Single by Shakin' Stevens

from the album The Bop Won't Stop
- B-side: "As Long As" (Live)
- Released: 12 March 1984
- Recorded: 1983
- Studio: Eden Studios, London
- Genre: Rock and roll
- Length: 3:20
- Label: Epic
- Songwriters: Gary Sulsh; Stuart Leathwood;
- Producers: Richard Anthony Hewson; Shakin' Stevens;

Shakin' Stevens singles chronology
| "A Rockin' Good Way" (1983) | "A Love Worth Waiting For" (1984) | "Diddle I" (1984) |

= A Love Worth Waiting For =

1984 single by Shakin' Stevens

"A Love Worth Waiting For" is a song by Welsh singer Shakin' Stevens, released in March 1984 as the fourth single from his album The Bop Won't Stop.

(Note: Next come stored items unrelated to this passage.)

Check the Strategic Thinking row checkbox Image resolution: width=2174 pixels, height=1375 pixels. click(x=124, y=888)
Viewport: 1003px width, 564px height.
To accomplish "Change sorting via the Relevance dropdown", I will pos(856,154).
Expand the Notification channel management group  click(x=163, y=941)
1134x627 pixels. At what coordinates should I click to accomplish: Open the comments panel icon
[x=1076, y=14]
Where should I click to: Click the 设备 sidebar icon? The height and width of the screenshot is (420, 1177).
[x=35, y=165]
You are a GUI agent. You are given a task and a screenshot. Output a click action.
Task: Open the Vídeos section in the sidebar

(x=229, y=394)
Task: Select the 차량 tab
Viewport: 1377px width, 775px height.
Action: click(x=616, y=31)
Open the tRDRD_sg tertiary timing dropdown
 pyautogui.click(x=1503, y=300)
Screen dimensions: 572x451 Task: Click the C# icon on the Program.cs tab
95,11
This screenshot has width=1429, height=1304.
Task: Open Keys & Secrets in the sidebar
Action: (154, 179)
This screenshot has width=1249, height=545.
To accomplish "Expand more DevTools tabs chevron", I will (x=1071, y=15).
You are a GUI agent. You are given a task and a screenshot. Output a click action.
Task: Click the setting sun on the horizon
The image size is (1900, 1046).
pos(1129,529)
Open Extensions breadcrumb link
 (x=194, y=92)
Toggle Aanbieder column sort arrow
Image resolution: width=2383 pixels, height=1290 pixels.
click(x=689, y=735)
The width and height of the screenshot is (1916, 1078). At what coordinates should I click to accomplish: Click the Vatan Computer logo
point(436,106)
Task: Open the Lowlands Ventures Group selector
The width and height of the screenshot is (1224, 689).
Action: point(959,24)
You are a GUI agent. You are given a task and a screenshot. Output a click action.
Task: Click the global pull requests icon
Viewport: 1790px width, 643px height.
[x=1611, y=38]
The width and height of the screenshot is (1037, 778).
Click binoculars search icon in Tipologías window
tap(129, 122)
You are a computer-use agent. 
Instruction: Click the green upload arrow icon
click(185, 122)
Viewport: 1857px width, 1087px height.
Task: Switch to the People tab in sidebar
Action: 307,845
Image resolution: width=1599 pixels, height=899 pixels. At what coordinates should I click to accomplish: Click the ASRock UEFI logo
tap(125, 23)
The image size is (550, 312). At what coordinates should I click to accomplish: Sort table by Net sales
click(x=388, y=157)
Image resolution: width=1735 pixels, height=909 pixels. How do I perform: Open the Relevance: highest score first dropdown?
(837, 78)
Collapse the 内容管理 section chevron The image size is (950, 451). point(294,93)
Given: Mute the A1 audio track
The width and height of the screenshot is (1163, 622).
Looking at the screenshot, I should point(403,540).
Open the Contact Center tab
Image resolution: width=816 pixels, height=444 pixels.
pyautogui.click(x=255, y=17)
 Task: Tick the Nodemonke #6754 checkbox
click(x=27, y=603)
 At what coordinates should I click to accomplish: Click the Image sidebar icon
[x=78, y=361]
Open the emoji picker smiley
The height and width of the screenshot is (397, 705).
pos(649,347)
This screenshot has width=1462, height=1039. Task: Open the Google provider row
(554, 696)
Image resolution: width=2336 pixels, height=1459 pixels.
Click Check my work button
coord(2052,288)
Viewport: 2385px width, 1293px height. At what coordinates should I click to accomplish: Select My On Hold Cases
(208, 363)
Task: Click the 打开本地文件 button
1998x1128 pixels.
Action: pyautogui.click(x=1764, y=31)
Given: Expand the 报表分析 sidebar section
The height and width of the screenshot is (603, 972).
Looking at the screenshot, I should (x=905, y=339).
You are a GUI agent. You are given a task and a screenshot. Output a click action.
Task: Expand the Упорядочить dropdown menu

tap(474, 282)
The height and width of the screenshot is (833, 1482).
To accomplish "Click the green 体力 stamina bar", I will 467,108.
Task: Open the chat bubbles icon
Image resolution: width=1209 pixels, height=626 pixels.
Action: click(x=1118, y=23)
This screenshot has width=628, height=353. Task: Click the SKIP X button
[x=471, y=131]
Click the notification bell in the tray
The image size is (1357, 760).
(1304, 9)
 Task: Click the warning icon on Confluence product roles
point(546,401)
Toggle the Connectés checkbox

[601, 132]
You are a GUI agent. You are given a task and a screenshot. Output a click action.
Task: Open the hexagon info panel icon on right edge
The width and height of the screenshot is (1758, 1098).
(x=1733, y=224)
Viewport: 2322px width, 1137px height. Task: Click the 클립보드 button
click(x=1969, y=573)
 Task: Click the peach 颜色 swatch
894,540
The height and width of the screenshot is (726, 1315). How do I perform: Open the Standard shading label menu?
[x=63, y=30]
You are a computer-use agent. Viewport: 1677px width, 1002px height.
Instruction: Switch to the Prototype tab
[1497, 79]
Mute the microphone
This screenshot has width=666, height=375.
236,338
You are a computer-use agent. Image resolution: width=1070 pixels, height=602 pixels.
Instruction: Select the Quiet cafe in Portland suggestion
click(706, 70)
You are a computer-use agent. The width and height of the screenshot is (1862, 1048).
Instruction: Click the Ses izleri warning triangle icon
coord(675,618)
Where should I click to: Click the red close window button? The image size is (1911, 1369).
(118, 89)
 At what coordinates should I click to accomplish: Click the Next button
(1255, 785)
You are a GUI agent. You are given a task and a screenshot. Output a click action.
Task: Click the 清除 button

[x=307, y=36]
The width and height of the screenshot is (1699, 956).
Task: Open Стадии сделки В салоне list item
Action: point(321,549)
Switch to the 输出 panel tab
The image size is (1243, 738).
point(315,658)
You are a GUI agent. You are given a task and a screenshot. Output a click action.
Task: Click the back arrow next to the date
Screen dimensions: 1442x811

It peaked at number 2 on the UK Singles Chart for two weeks and was certified silver in the UK by the BPI.

== Reception ==

Reviewing the song for Record Mirror, Culture Club's Roy Hay wrote that "the production sounds quite good, and the pizzicato strings are fun, but after the last one with Bonnie and the strings on that, what is Shaky doing, we ask ourselves? I'm not very impressed, I wouldn't have though this was Top 10 – it's too soft for him". Peter Martin for Smash Hits wrote that the song "sounds like it's about 30 years old. A flimsy song all about everlasting love with plucked strings and warbly vocals a-go-go. A real sickener.

== Track listings ==
7": Epic / A 4291 (UK)

1. "A Love Worth Waiting For" – 3:20
2. "As Long As" (Live) – 3:08

7": Epic / 34-04558 (US)

1. "A Love Worth Waiting For" – 3:21
2. "Why Do You Treat Me This Way?" – 2:27

7": Epic / EN5640 (South Africa)

1. "A Love Worth Waiting For" – 3:20
2. "Cry Just a Little Bit" – 3:11

12": Epic / TA 4291 (UK)

1. "A Love Worth Waiting For" – 3:20
2. "Don't Tell Me We're Through" (Live) – 5:46
3. "As Long As" (Live) – 3:08

== Charts ==

| Chart (1984) | Peak position |
|---|---|
| Australia (Kent Music Report) | 44 |
| Austria (Ö3 Austria Top 40) | 13 |
| Belgium (Ultratop 50 Flanders) | 24 |
| Germany (GfK) | 26 |
| Ireland (IRMA) | 2 |
| Israel (IBA) | 6 |
| Netherlands (Dutch Top 40) | 38 |
| Netherlands (Single Top 100) | 24 |
| Paraguay (UPI) | 5 |
| UK Singles (Official Charts) | 2 |

==Certifications==

| Region | Certification | Certified units/sales |
| United Kingdom (BPI) | Silver | 250,000^{^} |
^{^} Shipments figures based on certification alone.